* BRIEF *
Exact reproduction of all the data is needed.

----------

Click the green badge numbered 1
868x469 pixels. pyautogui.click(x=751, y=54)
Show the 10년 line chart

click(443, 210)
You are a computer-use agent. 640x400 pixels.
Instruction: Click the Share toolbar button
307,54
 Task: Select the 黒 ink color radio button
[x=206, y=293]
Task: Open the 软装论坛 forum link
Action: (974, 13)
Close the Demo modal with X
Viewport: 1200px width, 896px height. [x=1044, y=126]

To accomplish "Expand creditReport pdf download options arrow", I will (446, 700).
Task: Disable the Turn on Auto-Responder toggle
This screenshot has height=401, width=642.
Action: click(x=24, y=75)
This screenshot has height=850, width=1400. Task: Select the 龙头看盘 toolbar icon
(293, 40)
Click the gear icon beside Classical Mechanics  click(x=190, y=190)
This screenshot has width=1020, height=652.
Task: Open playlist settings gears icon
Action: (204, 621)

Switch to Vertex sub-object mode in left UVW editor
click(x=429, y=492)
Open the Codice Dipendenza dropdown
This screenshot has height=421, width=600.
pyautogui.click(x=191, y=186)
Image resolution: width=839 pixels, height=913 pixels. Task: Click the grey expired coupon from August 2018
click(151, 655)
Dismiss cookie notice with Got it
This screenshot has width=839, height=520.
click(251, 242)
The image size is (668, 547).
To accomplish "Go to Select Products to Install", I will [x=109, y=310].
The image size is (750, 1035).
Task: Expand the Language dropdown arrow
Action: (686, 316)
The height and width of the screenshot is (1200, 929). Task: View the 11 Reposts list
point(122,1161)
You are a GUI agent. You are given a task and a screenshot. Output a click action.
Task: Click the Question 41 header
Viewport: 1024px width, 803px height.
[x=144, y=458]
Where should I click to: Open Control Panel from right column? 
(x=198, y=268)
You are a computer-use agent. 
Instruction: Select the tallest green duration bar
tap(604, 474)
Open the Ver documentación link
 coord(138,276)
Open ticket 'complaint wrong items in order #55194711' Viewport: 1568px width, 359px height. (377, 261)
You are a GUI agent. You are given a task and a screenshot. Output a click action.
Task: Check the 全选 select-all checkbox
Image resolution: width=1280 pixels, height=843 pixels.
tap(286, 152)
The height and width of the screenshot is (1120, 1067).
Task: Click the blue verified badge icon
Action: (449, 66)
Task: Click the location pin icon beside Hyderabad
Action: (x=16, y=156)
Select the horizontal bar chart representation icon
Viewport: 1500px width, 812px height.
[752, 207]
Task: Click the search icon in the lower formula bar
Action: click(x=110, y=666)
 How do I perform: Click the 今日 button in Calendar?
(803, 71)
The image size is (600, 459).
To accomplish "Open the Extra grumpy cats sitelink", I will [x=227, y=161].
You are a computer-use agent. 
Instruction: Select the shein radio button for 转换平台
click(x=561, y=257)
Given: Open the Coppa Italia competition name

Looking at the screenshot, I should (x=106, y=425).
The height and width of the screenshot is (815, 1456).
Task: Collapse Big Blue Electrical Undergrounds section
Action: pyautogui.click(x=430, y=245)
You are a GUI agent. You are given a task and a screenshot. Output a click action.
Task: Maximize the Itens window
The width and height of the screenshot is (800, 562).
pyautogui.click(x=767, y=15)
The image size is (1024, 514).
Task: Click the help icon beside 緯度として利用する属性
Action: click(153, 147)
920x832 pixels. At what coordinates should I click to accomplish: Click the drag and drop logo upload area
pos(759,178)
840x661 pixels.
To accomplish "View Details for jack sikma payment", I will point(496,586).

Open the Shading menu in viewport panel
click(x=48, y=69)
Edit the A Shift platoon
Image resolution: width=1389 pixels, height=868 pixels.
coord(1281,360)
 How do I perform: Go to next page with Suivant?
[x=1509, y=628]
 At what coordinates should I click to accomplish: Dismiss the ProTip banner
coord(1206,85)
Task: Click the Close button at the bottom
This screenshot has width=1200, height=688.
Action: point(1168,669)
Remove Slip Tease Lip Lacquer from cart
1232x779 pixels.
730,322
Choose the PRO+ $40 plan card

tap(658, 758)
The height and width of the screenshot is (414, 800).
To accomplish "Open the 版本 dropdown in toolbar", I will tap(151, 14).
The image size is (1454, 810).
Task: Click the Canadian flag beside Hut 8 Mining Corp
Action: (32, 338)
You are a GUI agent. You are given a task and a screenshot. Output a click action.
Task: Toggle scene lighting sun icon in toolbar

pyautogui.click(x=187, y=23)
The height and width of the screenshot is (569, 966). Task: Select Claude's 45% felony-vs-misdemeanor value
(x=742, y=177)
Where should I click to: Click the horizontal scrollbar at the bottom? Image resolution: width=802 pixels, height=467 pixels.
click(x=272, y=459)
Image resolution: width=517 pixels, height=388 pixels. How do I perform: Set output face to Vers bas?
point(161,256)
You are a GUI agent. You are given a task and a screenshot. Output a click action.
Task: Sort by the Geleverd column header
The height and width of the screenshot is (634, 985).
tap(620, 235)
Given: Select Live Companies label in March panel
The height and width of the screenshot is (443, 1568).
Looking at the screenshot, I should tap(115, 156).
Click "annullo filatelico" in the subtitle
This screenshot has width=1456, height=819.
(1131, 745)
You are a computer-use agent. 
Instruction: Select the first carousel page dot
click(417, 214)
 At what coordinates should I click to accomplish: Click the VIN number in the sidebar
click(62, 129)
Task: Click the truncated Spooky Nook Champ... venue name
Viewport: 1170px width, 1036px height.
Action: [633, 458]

----------

* RESULT *
Click the green badge numbered 1
868x469 pixels. pyautogui.click(x=751, y=54)
Show the 10년 line chart

click(443, 210)
You are a computer-use agent. 640x400 pixels.
Instruction: Click the Share toolbar button
307,54
 Task: Select the 黒 ink color radio button
[x=206, y=293]
Task: Open the 软装论坛 forum link
Action: (974, 13)
Close the Demo modal with X
Viewport: 1200px width, 896px height. [x=1044, y=126]

To accomplish "Expand creditReport pdf download options arrow", I will (446, 700).
Task: Disable the Turn on Auto-Responder toggle
This screenshot has height=401, width=642.
Action: click(x=24, y=75)
This screenshot has height=850, width=1400. Task: Select the 龙头看盘 toolbar icon
(293, 40)
Click the gear icon beside Classical Mechanics  click(x=190, y=190)
This screenshot has width=1020, height=652.
Task: Open playlist settings gears icon
Action: (204, 621)

Switch to Vertex sub-object mode in left UVW editor
click(x=429, y=492)
Open the Codice Dipendenza dropdown
This screenshot has height=421, width=600.
pyautogui.click(x=191, y=186)
Image resolution: width=839 pixels, height=913 pixels. Task: Click the grey expired coupon from August 2018
click(151, 655)
Dismiss cookie notice with Got it
This screenshot has width=839, height=520.
click(251, 242)
The image size is (668, 547).
To accomplish "Go to Select Products to Install", I will [x=109, y=310].
The image size is (750, 1035).
Task: Expand the Language dropdown arrow
Action: (686, 316)
The height and width of the screenshot is (1200, 929). Task: View the 11 Reposts list
point(122,1161)
You are a GUI agent. You are given a task and a screenshot. Output a click action.
Task: Click the Question 41 header
Viewport: 1024px width, 803px height.
[x=144, y=458]
Where should I click to: Open Control Panel from right column? 
(x=198, y=268)
You are a computer-use agent. 
Instruction: Select the tallest green duration bar
tap(604, 474)
Open the Ver documentación link
 coord(138,276)
Open ticket 'complaint wrong items in order #55194711' Viewport: 1568px width, 359px height. (377, 261)
You are a GUI agent. You are given a task and a screenshot. Output a click action.
Task: Check the 全选 select-all checkbox
Image resolution: width=1280 pixels, height=843 pixels.
tap(286, 152)
The height and width of the screenshot is (1120, 1067).
Task: Click the blue verified badge icon
Action: (449, 66)
Task: Click the location pin icon beside Hyderabad
Action: (x=16, y=156)
Select the horizontal bar chart representation icon
Viewport: 1500px width, 812px height.
[752, 207]
Task: Click the search icon in the lower formula bar
Action: click(x=110, y=666)
 How do I perform: Click the 今日 button in Calendar?
(803, 71)
The image size is (600, 459).
To accomplish "Open the Extra grumpy cats sitelink", I will [x=227, y=161].
You are a computer-use agent. 
Instruction: Select the shein radio button for 转换平台
click(x=561, y=257)
Given: Open the Coppa Italia competition name

Looking at the screenshot, I should (x=106, y=425).
The height and width of the screenshot is (815, 1456).
Task: Collapse Big Blue Electrical Undergrounds section
Action: pyautogui.click(x=430, y=245)
You are a GUI agent. You are given a task and a screenshot. Output a click action.
Task: Maximize the Itens window
The width and height of the screenshot is (800, 562).
pyautogui.click(x=767, y=15)
The image size is (1024, 514).
Task: Click the help icon beside 緯度として利用する属性
Action: click(153, 147)
920x832 pixels. At what coordinates should I click to accomplish: Click the drag and drop logo upload area
pos(759,178)
840x661 pixels.
To accomplish "View Details for jack sikma payment", I will point(496,586).

Open the Shading menu in viewport panel
click(x=48, y=69)
Edit the A Shift platoon
Image resolution: width=1389 pixels, height=868 pixels.
coord(1281,360)
 How do I perform: Go to next page with Suivant?
[x=1509, y=628]
 At what coordinates should I click to accomplish: Dismiss the ProTip banner
coord(1206,85)
Task: Click the Close button at the bottom
This screenshot has width=1200, height=688.
Action: point(1168,669)
Remove Slip Tease Lip Lacquer from cart
1232x779 pixels.
730,322
Choose the PRO+ $40 plan card

tap(658, 758)
The height and width of the screenshot is (414, 800).
To accomplish "Open the 版本 dropdown in toolbar", I will tap(151, 14).
The image size is (1454, 810).
Task: Click the Canadian flag beside Hut 8 Mining Corp
Action: (32, 338)
You are a GUI agent. You are given a task and a screenshot. Output a click action.
Task: Toggle scene lighting sun icon in toolbar

pyautogui.click(x=187, y=23)
The height and width of the screenshot is (569, 966). Task: Select Claude's 45% felony-vs-misdemeanor value
(x=742, y=177)
Where should I click to: Click the horizontal scrollbar at the bottom? Image resolution: width=802 pixels, height=467 pixels.
click(x=272, y=459)
Image resolution: width=517 pixels, height=388 pixels. How do I perform: Set output face to Vers bas?
point(161,256)
You are a GUI agent. You are given a task and a screenshot. Output a click action.
Task: Sort by the Geleverd column header
The height and width of the screenshot is (634, 985).
tap(620, 235)
Given: Select Live Companies label in March panel
The height and width of the screenshot is (443, 1568).
Looking at the screenshot, I should tap(115, 156).
Click "annullo filatelico" in the subtitle
This screenshot has width=1456, height=819.
(1131, 745)
You are a computer-use agent. 
Instruction: Select the first carousel page dot
click(417, 214)
 At what coordinates should I click to accomplish: Click the VIN number in the sidebar
click(62, 129)
Task: Click the truncated Spooky Nook Champ... venue name
Viewport: 1170px width, 1036px height.
Action: [633, 458]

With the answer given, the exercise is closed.